Content starts

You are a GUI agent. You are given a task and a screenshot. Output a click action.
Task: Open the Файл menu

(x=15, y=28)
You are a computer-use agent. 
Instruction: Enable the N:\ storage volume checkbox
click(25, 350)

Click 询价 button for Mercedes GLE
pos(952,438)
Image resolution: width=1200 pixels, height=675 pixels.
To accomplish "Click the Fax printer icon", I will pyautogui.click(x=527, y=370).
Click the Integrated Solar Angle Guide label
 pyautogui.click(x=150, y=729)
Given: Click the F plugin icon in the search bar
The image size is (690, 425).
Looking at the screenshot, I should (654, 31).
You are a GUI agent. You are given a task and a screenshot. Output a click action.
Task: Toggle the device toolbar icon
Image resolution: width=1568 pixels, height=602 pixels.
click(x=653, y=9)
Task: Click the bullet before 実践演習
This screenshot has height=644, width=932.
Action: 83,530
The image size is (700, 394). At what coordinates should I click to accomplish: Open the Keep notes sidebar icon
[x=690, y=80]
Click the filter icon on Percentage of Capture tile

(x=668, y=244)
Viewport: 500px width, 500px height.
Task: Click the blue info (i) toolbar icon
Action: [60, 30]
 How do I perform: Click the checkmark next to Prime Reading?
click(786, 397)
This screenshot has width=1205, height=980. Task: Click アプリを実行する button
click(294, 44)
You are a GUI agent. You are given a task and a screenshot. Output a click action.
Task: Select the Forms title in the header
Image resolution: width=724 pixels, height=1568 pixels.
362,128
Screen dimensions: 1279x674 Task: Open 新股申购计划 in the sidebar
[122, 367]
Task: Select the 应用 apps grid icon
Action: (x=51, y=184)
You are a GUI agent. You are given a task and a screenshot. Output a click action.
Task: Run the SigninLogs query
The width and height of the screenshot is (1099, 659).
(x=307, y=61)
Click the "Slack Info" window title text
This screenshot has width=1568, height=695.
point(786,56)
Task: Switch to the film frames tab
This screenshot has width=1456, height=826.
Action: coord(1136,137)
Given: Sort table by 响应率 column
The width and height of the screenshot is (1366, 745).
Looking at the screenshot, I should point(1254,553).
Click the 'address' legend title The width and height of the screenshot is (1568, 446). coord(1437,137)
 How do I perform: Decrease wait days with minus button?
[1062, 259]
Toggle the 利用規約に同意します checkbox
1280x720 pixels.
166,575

Content ends

Reproduce the data in full. Nothing in it may be altered.

### Answer
You are a GUI agent. You are given a task and a screenshot. Output a click action.
Task: Open the Файл menu

(x=15, y=28)
You are a computer-use agent. 
Instruction: Enable the N:\ storage volume checkbox
click(25, 350)

Click 询价 button for Mercedes GLE
pos(952,438)
Image resolution: width=1200 pixels, height=675 pixels.
To accomplish "Click the Fax printer icon", I will pyautogui.click(x=527, y=370).
Click the Integrated Solar Angle Guide label
 pyautogui.click(x=150, y=729)
Given: Click the F plugin icon in the search bar
The image size is (690, 425).
Looking at the screenshot, I should (654, 31).
You are a GUI agent. You are given a task and a screenshot. Output a click action.
Task: Toggle the device toolbar icon
Image resolution: width=1568 pixels, height=602 pixels.
click(x=653, y=9)
Task: Click the bullet before 実践演習
This screenshot has height=644, width=932.
Action: 83,530
The image size is (700, 394). At what coordinates should I click to accomplish: Open the Keep notes sidebar icon
[x=690, y=80]
Click the filter icon on Percentage of Capture tile

(x=668, y=244)
Viewport: 500px width, 500px height.
Task: Click the blue info (i) toolbar icon
Action: [60, 30]
 How do I perform: Click the checkmark next to Prime Reading?
click(786, 397)
This screenshot has width=1205, height=980. Task: Click アプリを実行する button
click(294, 44)
You are a GUI agent. You are given a task and a screenshot. Output a click action.
Task: Select the Forms title in the header
Image resolution: width=724 pixels, height=1568 pixels.
362,128
Screen dimensions: 1279x674 Task: Open 新股申购计划 in the sidebar
[122, 367]
Task: Select the 应用 apps grid icon
Action: (x=51, y=184)
You are a GUI agent. You are given a task and a screenshot. Output a click action.
Task: Run the SigninLogs query
The width and height of the screenshot is (1099, 659).
(x=307, y=61)
Click the "Slack Info" window title text
This screenshot has width=1568, height=695.
point(786,56)
Task: Switch to the film frames tab
This screenshot has width=1456, height=826.
Action: coord(1136,137)
Given: Sort table by 响应率 column
The width and height of the screenshot is (1366, 745).
Looking at the screenshot, I should point(1254,553).
Click the 'address' legend title The width and height of the screenshot is (1568, 446). coord(1437,137)
 How do I perform: Decrease wait days with minus button?
[1062, 259]
Toggle the 利用規約に同意します checkbox
1280x720 pixels.
166,575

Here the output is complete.